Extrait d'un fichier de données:

----

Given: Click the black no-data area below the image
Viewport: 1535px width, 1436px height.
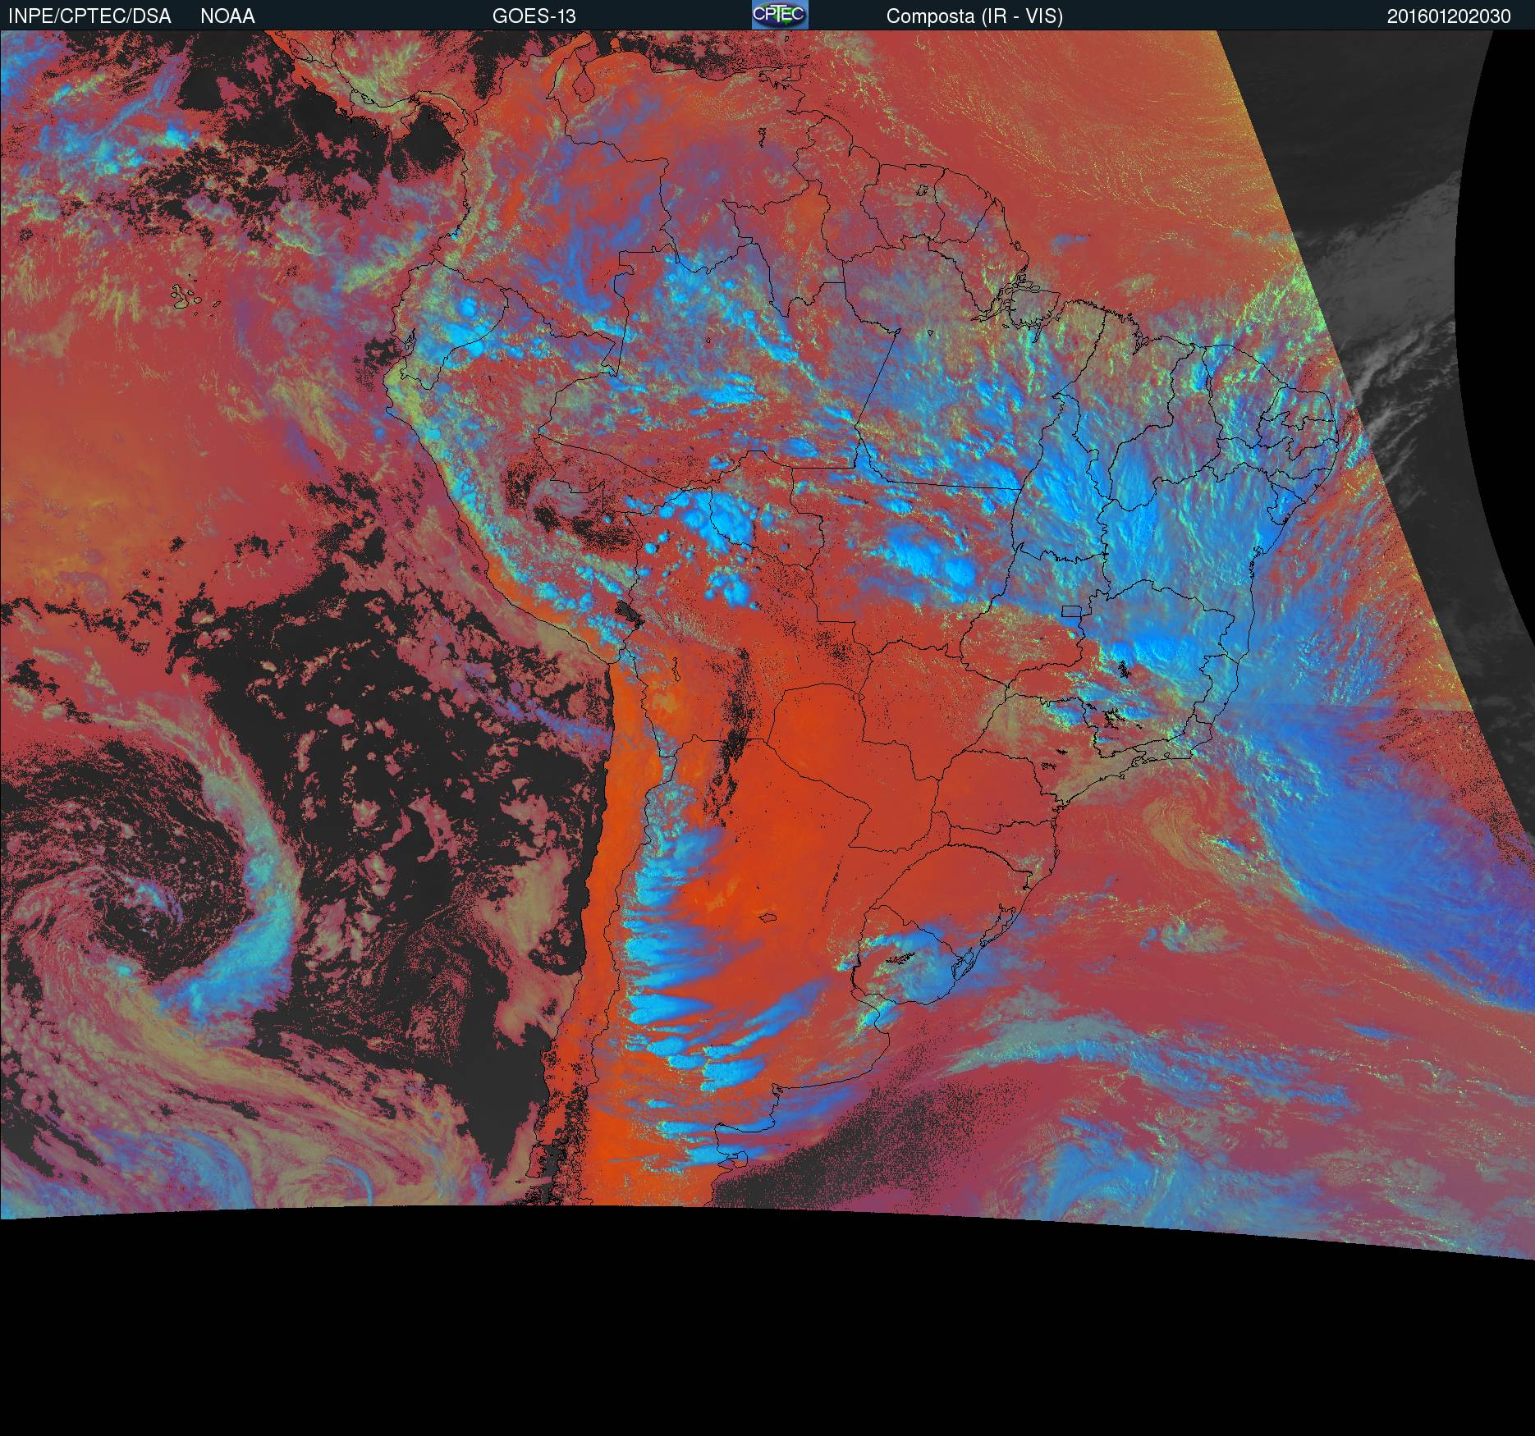Looking at the screenshot, I should [739, 1329].
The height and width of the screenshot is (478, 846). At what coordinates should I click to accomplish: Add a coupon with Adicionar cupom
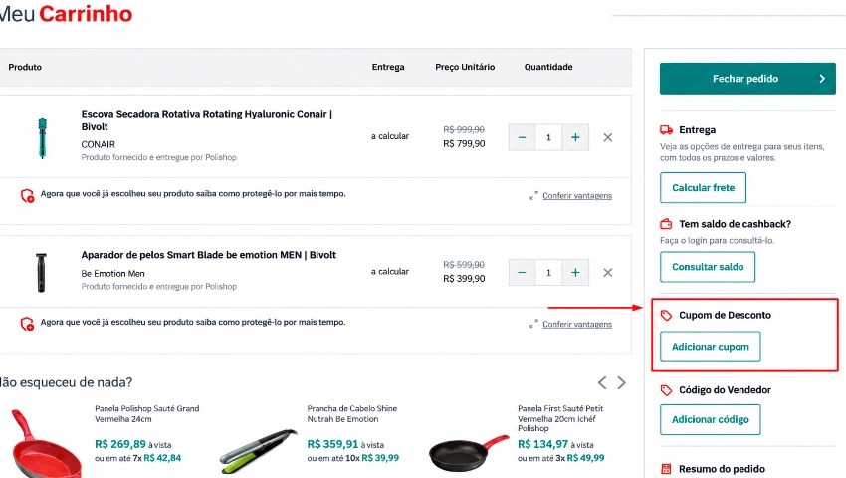pyautogui.click(x=710, y=347)
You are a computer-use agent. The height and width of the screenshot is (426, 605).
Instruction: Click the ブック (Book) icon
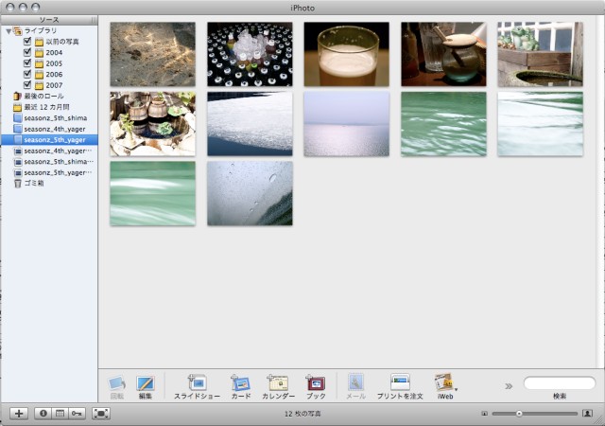click(316, 383)
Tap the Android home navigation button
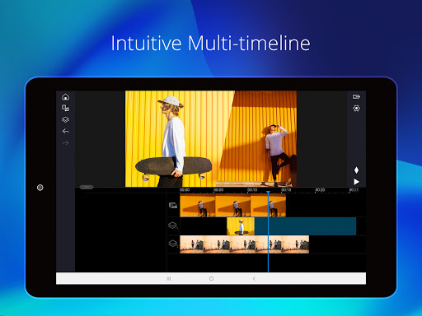 click(211, 278)
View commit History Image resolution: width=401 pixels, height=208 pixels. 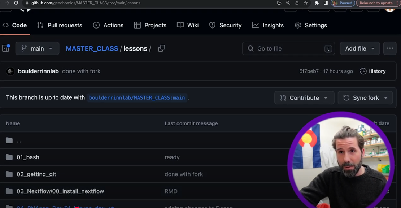pos(372,71)
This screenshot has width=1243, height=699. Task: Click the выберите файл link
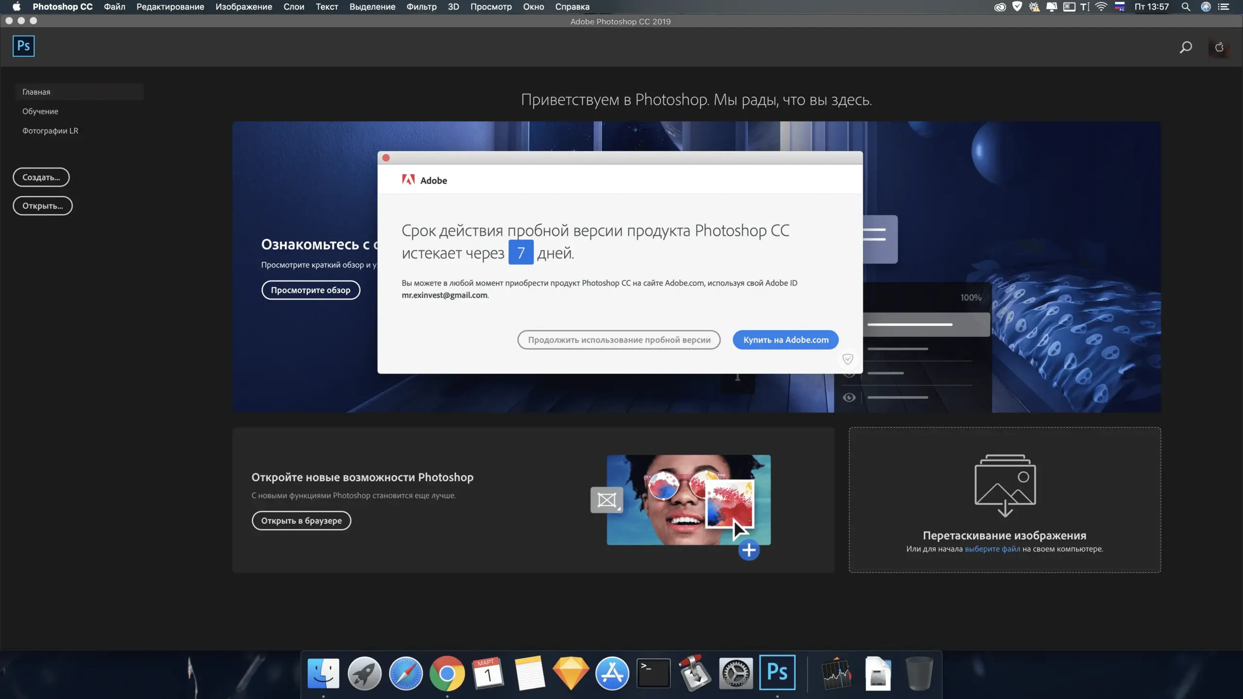(x=992, y=549)
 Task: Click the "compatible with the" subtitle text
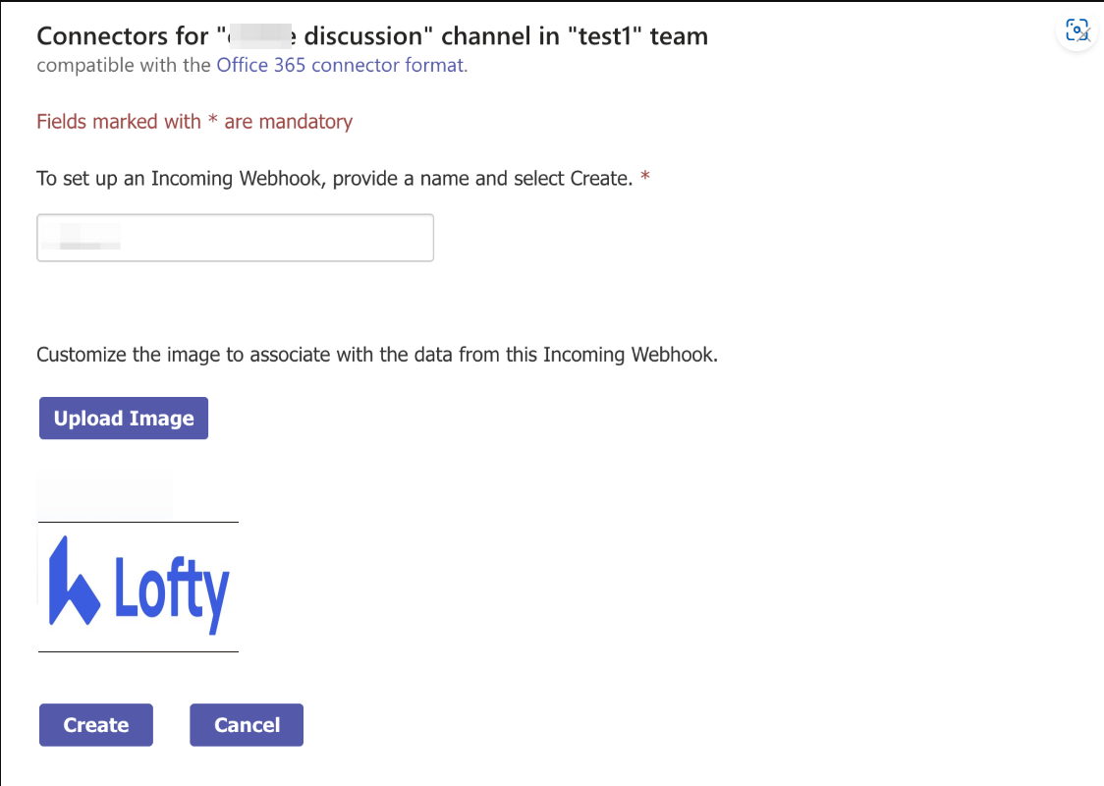coord(124,66)

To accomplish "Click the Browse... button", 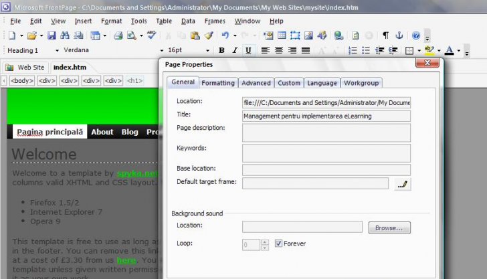I will [389, 227].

----

*Consignes de l'exercice:*
Trouvez chaque ligne des entrées qui contient la chaîne « with » et recopiez-la.

*Corrigé:*
The height and width of the screenshot is (478, 846). At what coordinates should I click to accomplish: Add a coupon with Adicionar cupom
 Task: Click the "compatible with the" subtitle text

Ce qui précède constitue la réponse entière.